2A Lost Leonardo Painting
Despite being possibly the greatest artist to have ever lived, the number of surviving works we have by da Vinci is absurdly small. Depending on who’s counting, we have somewhere between 15–17 of his paintings. By comparison, we have dozens by Michelangelo and even more by Raphael. In 2011, this tiny total got a significant boost. After years of analysis, experts declared Leonardo had painted the Salvator Mundi. A picture of Christ holding a glass orb in one hand, the Salvator Mundi was long considered one of Leonardo’s many lost works. It was described in a collection of 17th-century documents, but after that it simply seemed to fall off the face of the Earth. Unlike the Battle of Anghiari or the Mona Vanna (a nude Mona Lisa)—which we knew had been destroyed—Salvator Mundi‘s disappearance was always considered a mystery. Then, a few years ago, a consortium of businessmen bought a murky painting of Christ long considered to be a Salvator Mundi knockoff. After paying to have it cleaned and restored, they discovered the glass orb in Christ’s hand was painted really, really well. In fact, it showed such great technical skill that scholars declared it could only have been done by da Vinci. The attribution handed the world another painting by the Renaissance master. Unfortunately, it’s currently held by a Russian billionaire, so good luck ever seeing it in the flesh.
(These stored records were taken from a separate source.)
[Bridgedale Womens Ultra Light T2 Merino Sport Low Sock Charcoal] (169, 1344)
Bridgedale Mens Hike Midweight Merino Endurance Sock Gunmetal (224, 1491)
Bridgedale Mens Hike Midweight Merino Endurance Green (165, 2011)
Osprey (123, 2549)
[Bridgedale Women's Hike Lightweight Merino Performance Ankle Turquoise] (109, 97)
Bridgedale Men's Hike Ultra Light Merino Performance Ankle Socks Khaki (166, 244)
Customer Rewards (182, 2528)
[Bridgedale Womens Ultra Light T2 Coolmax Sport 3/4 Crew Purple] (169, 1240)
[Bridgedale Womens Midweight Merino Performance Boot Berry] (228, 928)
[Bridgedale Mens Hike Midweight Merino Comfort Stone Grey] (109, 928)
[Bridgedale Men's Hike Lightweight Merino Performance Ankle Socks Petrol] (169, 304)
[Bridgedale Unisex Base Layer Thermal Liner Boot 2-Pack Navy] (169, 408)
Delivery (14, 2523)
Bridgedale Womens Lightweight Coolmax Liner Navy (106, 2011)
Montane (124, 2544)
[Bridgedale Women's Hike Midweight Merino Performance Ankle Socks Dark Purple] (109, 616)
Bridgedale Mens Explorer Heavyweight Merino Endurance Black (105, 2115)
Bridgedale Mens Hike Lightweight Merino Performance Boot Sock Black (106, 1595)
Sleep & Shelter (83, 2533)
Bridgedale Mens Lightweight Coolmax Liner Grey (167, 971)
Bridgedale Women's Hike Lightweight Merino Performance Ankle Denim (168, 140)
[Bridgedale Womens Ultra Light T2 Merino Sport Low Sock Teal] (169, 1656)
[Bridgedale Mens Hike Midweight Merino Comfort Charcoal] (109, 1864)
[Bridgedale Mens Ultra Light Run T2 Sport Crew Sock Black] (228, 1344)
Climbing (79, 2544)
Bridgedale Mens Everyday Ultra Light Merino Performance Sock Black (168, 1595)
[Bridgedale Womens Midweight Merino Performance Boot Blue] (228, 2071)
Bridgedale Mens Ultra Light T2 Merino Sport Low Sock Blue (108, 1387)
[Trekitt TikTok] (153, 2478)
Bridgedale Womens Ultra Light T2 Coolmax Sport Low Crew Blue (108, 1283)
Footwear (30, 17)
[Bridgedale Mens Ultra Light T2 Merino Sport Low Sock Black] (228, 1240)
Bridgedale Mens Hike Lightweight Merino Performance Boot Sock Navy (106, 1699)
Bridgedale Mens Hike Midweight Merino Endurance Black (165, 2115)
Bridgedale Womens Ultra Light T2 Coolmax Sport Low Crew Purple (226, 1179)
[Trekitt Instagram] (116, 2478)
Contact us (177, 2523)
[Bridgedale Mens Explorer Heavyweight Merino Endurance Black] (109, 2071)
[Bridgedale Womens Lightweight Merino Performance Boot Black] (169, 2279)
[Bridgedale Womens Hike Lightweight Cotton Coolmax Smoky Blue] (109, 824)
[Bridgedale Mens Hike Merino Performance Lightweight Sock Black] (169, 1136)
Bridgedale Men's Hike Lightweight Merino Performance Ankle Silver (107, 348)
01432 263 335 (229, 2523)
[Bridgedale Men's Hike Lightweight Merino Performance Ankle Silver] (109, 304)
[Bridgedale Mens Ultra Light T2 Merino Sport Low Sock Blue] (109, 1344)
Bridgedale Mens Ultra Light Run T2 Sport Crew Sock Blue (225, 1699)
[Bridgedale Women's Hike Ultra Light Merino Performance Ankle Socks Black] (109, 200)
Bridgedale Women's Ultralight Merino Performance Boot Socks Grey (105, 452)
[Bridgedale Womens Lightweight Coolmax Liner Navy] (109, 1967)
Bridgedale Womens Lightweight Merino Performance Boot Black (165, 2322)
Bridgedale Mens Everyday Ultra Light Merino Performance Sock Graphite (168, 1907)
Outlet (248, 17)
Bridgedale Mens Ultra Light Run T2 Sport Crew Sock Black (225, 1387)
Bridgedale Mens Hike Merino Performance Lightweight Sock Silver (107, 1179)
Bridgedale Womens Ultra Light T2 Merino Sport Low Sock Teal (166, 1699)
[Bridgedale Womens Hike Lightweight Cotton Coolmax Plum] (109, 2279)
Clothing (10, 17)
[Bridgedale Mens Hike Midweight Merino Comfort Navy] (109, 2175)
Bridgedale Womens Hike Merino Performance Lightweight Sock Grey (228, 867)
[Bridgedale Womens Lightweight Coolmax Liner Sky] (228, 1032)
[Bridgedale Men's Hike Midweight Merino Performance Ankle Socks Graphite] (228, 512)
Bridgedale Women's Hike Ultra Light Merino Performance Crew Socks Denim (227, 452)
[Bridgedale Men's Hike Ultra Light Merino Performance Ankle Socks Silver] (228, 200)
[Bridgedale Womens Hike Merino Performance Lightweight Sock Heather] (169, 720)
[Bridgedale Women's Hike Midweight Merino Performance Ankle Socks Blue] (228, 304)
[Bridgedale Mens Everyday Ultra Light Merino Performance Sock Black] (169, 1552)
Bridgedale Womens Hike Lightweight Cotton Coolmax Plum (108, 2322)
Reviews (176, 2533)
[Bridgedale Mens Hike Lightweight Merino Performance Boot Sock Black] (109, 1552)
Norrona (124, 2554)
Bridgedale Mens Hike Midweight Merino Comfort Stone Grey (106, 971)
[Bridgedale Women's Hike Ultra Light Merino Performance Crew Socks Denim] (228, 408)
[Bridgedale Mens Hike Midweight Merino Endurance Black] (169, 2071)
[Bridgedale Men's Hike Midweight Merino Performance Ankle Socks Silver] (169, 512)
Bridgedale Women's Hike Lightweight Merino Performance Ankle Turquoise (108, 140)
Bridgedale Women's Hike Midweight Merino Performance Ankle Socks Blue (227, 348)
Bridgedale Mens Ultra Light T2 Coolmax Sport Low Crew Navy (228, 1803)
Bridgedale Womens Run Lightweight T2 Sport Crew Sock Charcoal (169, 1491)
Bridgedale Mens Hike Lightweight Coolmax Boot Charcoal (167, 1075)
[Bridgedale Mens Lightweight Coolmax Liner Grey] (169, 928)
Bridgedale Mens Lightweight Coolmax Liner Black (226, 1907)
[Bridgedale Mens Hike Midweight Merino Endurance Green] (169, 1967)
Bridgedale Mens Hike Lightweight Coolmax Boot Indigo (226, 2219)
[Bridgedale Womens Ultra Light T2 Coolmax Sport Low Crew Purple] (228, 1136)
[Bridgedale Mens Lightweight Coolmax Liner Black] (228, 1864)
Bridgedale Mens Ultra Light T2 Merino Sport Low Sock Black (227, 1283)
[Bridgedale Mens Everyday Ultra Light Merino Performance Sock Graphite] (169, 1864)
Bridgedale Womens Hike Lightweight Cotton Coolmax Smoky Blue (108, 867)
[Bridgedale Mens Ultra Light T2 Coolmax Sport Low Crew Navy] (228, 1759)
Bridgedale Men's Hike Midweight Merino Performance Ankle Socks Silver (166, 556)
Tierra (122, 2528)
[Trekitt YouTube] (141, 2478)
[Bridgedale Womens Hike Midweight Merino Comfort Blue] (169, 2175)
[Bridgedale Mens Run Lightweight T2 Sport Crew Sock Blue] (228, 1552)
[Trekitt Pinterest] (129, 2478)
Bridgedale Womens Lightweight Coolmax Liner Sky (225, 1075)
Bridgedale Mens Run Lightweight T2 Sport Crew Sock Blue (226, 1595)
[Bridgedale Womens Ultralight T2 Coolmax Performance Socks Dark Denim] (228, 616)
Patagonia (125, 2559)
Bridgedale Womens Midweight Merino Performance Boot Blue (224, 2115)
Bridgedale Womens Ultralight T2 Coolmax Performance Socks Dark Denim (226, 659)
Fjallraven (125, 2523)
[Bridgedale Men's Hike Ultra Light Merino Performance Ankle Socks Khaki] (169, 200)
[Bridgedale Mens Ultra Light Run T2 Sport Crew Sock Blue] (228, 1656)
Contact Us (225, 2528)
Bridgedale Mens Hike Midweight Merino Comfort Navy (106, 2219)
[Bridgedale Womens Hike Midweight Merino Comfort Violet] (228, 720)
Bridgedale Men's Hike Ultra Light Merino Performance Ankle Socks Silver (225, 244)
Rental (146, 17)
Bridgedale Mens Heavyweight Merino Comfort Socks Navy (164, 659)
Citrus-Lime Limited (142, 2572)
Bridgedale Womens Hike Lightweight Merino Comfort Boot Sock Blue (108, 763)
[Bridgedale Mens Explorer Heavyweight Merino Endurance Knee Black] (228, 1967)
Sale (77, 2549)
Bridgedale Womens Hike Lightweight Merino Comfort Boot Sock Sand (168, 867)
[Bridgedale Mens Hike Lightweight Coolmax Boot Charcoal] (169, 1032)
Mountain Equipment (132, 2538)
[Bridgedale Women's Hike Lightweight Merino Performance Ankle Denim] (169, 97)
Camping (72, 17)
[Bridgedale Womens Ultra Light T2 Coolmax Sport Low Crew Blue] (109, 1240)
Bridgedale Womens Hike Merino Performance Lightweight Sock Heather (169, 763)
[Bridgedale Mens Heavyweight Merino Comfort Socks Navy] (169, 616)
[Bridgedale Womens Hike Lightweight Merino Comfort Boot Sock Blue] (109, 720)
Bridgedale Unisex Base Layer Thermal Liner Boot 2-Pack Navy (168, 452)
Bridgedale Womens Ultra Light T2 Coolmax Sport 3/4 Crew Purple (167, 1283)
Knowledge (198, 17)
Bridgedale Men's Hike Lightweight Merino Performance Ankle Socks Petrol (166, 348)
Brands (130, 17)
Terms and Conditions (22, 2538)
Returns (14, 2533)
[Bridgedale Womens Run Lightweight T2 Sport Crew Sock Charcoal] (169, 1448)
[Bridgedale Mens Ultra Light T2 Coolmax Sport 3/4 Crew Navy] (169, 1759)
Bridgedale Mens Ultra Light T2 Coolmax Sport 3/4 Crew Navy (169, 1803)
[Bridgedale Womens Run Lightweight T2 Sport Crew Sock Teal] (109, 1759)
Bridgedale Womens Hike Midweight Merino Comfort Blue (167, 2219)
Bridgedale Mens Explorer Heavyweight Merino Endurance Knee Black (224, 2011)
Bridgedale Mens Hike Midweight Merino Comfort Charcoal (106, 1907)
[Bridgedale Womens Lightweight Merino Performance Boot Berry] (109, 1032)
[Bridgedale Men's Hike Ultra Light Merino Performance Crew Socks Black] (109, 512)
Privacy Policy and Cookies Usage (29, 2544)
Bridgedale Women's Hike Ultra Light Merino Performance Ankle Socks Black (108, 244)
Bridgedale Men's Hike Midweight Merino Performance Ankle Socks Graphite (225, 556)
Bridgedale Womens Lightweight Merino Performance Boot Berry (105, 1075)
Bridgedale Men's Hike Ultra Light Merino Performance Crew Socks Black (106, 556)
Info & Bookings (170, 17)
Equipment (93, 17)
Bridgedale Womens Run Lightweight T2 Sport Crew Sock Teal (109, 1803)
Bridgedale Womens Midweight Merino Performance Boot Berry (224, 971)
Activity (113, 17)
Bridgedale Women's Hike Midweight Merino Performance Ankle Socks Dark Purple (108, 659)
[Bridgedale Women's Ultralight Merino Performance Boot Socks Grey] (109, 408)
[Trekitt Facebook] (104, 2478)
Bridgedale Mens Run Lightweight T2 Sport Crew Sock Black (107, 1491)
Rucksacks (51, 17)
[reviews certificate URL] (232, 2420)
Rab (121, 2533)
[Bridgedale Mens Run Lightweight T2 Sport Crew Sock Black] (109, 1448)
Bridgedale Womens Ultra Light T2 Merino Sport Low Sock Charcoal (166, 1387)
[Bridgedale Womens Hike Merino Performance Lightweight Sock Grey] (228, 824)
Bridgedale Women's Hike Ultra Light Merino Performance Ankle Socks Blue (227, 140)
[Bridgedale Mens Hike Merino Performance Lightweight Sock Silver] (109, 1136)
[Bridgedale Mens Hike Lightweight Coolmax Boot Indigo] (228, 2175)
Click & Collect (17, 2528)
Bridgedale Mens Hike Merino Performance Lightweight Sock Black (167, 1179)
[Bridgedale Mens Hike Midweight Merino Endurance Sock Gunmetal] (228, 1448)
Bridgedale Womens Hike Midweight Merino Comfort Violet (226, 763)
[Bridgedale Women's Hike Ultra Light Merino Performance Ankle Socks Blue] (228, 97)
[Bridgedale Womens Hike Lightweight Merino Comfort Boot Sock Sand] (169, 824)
1The Lost Writings Of Chinese History
Every so often in human history, something is rediscovered that could potentially change the world. One example is when scholars rediscovered the works of the Greeks and Romans, ushering in the Renaissance. Another could be the discovery of the Tsinghua Bamboo Slips. A collection of ancient bamboo pieces covered in Chinese characters, the slips contain some of the earliest Chinese writings ever uncovered. Along with two similar hauls dating back to 1993, they seem to represent a school of Eastern literature and science completely forgotten by the world. Perhaps most importantly, they predate the first Qin emperor by nearly a century. In 213 BC, the emperor ordered all books to be burned and scholars to be murdered. The result was a grand loss of knowledge and culture, as thousands of irreplaceable texts went up in smoke. Fast-forward to today, and we may be finally getting some of them back. Already, analysis of the three manuscript hauls has revealed the earliest known version of the I Ching, new texts by Confucius, and a prototype version of the Taoist Book of the Way, with major differences from later editions. It’s also uncovered the oldest use of a decimal multiplication table in history. With its many treasures only now starting to make their way into public consciousness, it’s even been suggested we may soon see a wholesale rewriting of Chinese cultural history. Not bad for a bunch of moldy, old bamboo strips.